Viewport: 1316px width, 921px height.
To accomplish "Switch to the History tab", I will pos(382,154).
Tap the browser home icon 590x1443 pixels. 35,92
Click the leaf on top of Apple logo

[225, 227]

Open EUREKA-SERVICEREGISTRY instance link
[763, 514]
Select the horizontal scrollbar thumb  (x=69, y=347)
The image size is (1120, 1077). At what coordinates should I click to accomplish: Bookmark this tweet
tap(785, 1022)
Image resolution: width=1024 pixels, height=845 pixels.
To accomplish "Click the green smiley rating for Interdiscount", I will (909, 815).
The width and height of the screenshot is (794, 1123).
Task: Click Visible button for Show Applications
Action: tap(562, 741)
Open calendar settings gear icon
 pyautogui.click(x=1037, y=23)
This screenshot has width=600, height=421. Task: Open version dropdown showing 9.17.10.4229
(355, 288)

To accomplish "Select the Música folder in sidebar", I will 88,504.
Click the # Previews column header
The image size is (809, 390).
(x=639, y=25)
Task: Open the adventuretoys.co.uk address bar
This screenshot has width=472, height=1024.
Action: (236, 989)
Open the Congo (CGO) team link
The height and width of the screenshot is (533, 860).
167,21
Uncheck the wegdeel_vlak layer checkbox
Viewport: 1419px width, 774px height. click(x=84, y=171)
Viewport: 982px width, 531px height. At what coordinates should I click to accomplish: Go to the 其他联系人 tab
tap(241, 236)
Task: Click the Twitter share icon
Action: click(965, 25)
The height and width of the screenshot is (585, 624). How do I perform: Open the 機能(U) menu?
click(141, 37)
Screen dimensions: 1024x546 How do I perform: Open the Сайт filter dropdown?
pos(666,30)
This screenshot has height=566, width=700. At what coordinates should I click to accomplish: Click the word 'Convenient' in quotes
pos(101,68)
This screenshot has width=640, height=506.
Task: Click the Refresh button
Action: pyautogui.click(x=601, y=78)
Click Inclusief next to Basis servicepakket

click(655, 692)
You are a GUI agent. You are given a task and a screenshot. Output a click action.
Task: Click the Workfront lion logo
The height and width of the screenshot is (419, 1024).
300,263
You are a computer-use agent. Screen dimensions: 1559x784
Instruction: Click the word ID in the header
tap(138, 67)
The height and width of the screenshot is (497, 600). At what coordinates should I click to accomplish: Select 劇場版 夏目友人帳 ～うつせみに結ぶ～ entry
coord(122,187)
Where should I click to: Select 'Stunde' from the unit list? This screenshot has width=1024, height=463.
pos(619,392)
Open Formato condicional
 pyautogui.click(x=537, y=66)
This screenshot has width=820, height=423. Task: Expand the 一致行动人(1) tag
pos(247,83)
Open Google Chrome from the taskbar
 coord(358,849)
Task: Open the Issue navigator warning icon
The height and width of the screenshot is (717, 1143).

::::

Starting from the line that contains "Click Inclusief next to Basis servicepakket", give again every line to the last line of the data, exactly. Include nothing else.

Click Inclusief next to Basis servicepakket

click(655, 692)
You are a GUI agent. You are given a task and a screenshot. Output a click action.
Task: Click the Workfront lion logo
The height and width of the screenshot is (419, 1024).
300,263
You are a computer-use agent. Screen dimensions: 1559x784
Instruction: Click the word ID in the header
tap(138, 67)
The height and width of the screenshot is (497, 600). At what coordinates should I click to accomplish: Select 劇場版 夏目友人帳 ～うつせみに結ぶ～ entry
coord(122,187)
Where should I click to: Select 'Stunde' from the unit list? This screenshot has width=1024, height=463.
pos(619,392)
Open Formato condicional
 pyautogui.click(x=537, y=66)
This screenshot has width=820, height=423. Task: Expand the 一致行动人(1) tag
pos(247,83)
Open Google Chrome from the taskbar
 coord(358,849)
Task: Open the Issue navigator warning icon
The height and width of the screenshot is (717, 1143).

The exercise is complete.